Excerpted records:
• • • •

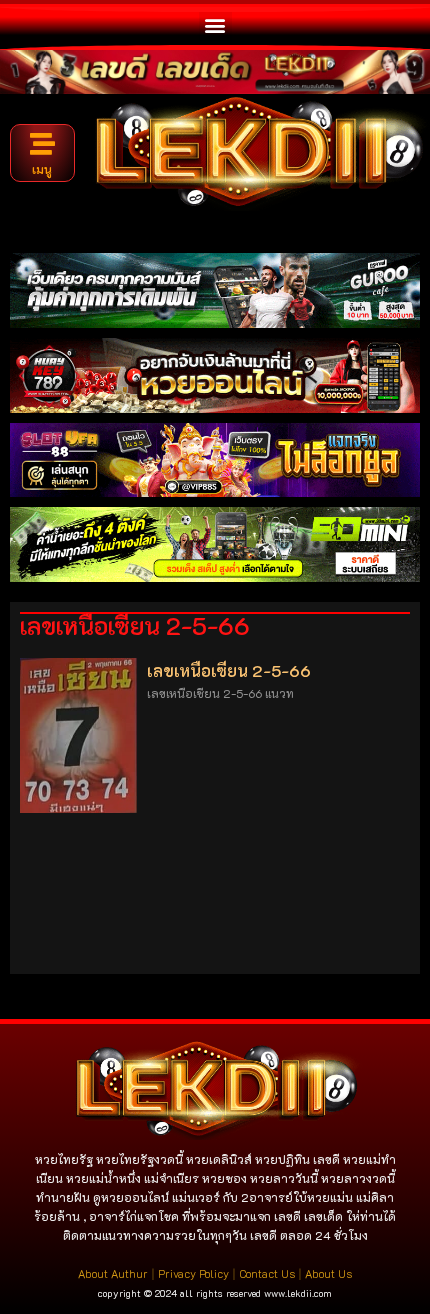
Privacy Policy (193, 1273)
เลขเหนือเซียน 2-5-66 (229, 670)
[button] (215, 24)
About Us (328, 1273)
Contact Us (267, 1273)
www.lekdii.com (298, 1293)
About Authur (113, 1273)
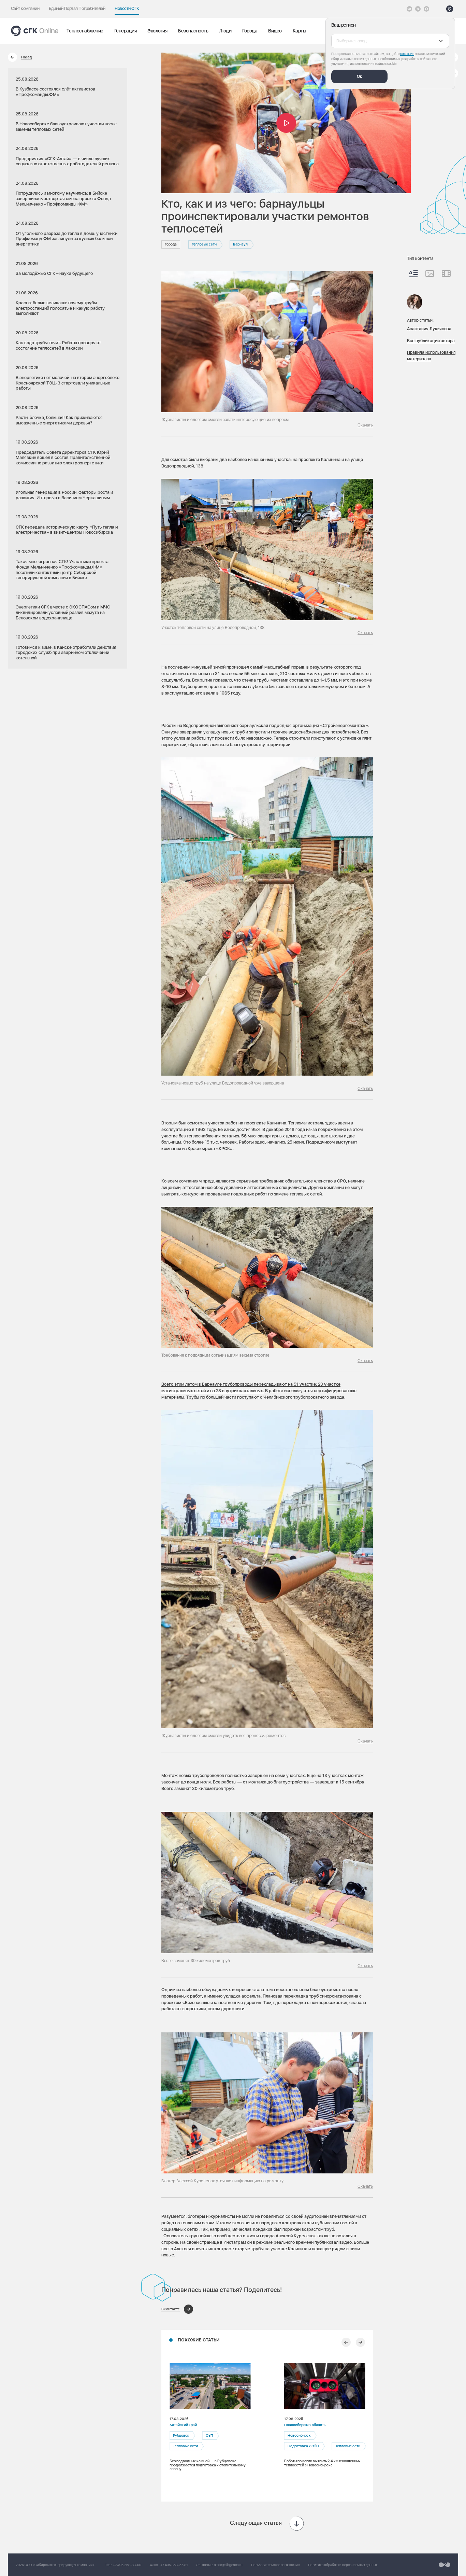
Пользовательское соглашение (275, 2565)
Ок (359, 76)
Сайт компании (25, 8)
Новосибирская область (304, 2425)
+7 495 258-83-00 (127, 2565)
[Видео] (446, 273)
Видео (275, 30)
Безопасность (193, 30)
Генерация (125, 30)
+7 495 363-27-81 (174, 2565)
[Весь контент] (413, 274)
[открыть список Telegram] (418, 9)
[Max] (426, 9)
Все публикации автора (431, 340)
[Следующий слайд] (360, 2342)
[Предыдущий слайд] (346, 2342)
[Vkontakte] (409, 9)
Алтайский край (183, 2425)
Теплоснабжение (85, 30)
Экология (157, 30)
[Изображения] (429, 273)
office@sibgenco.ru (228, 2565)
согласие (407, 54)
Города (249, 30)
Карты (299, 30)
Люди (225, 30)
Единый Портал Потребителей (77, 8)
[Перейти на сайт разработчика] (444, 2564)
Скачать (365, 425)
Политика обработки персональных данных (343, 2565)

• • • •

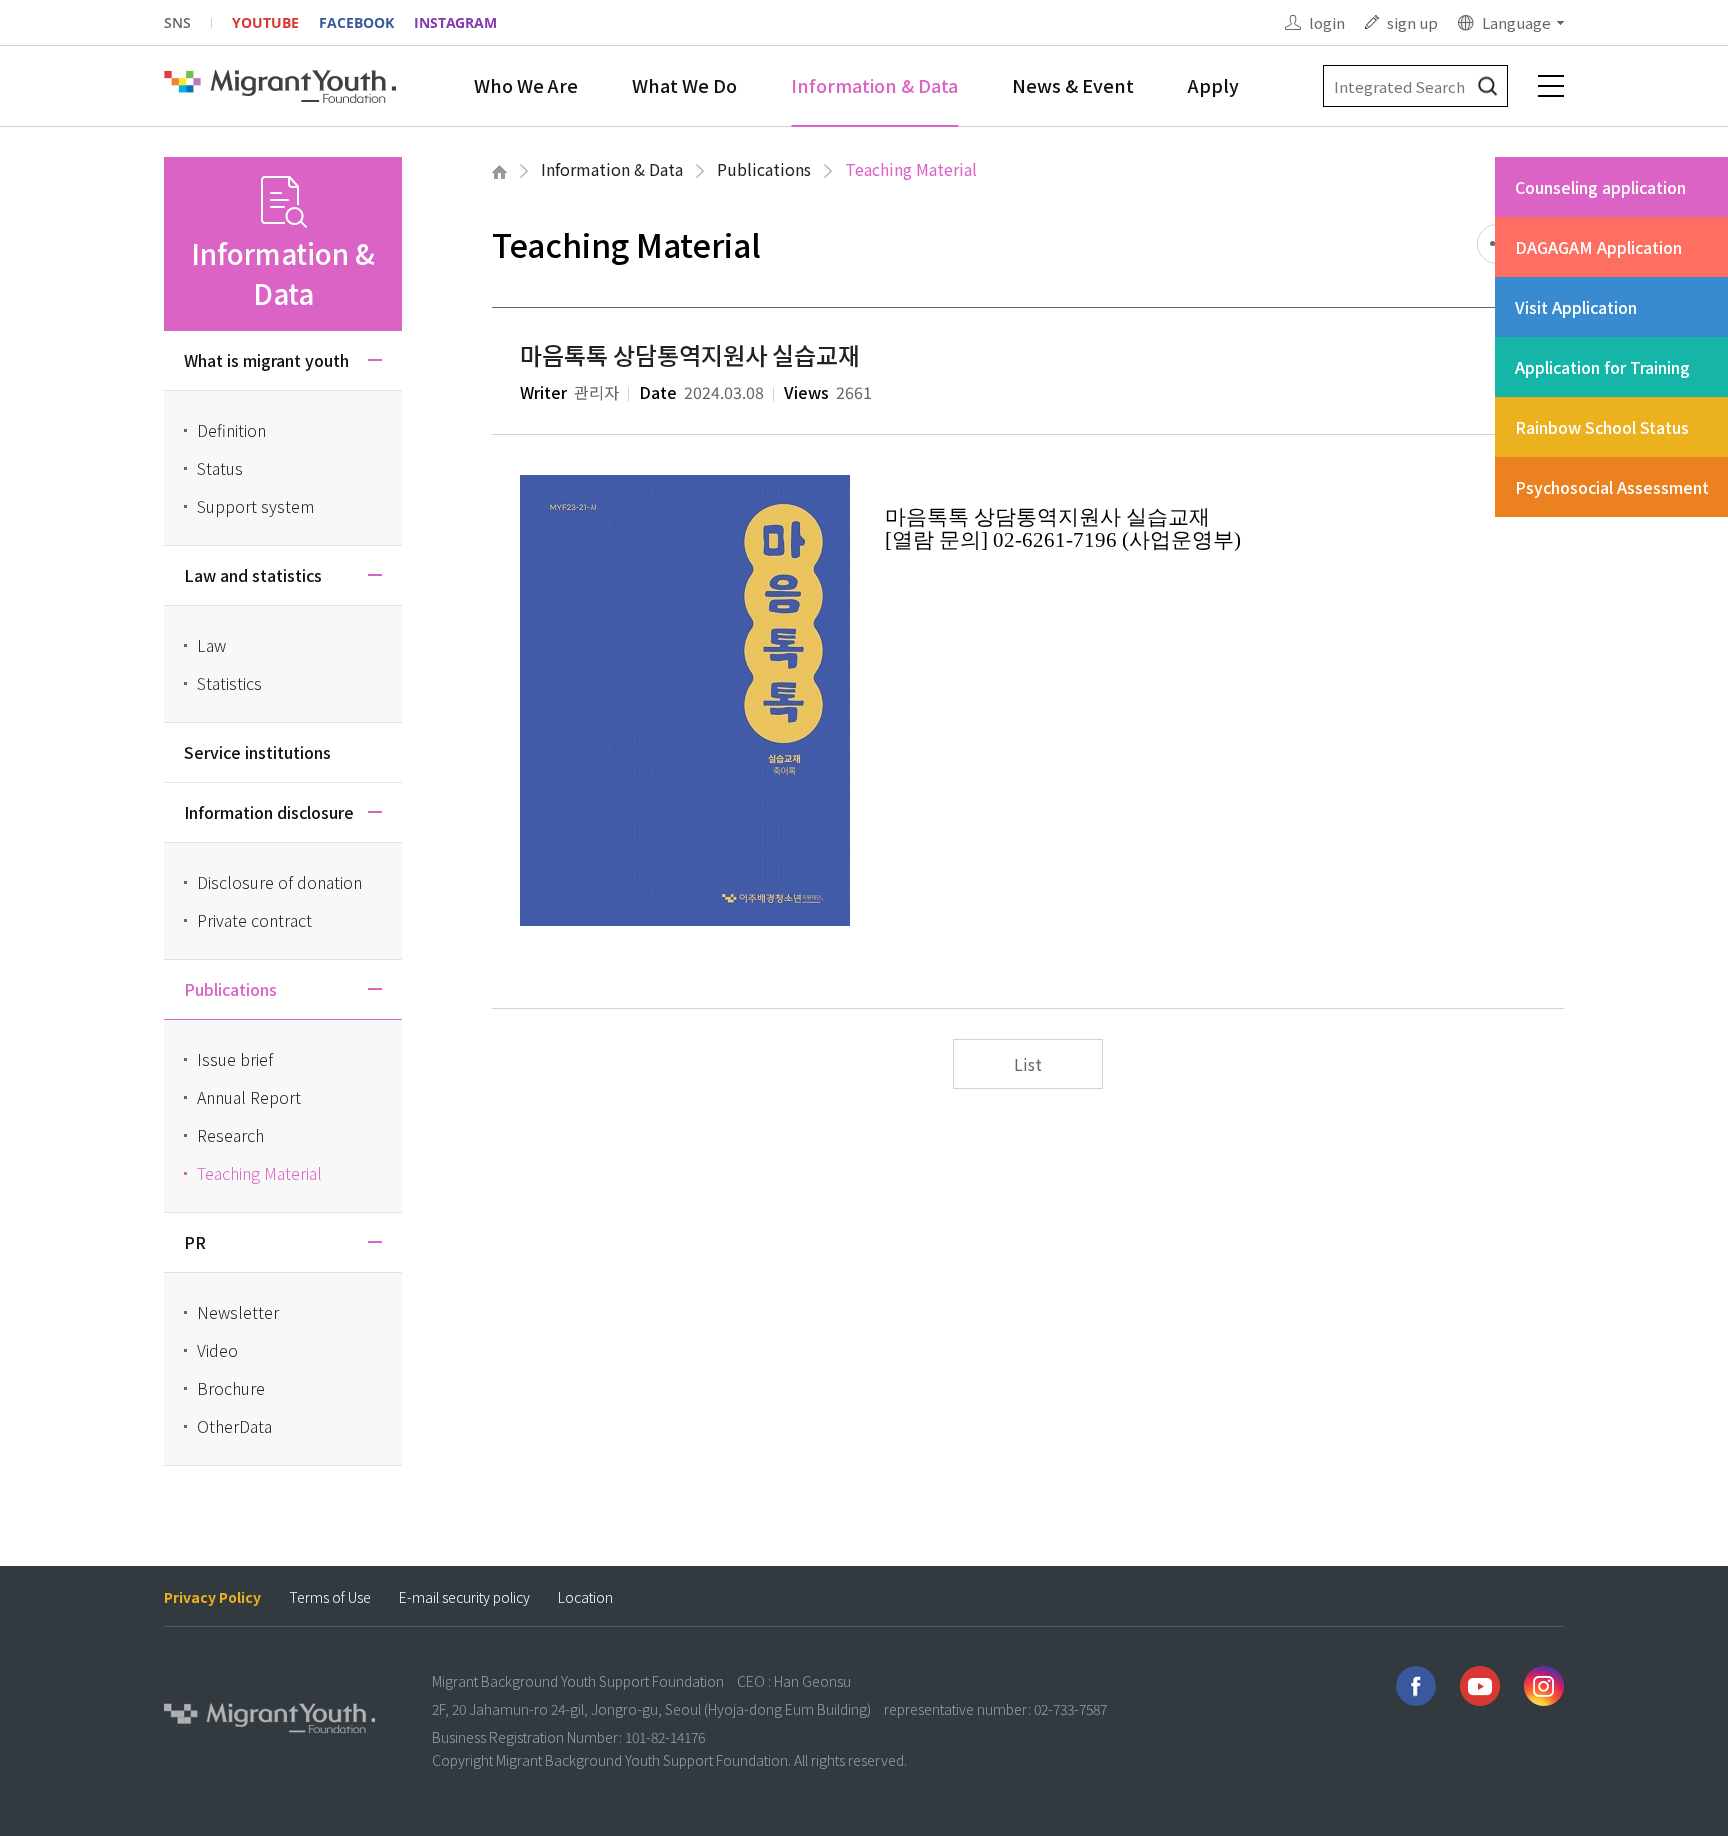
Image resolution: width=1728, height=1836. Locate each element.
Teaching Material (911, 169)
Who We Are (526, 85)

• • • •

Transcribe, exactly and without pictures, everything in the data from the line with "Privacy Policy (193, 1273)" down to the line with "Сайт компании (25, 8)", both included.

Task solution:
Privacy Policy (193, 1273)
เลขเหนือเซียน 2-5-66 (229, 670)
[button] (215, 24)
About Us (328, 1273)
Contact Us (267, 1273)
www.lekdii.com (298, 1293)
About Authur (113, 1273)
Пользовательское соглашение (275, 2565)
Ок (359, 76)
Сайт компании (25, 8)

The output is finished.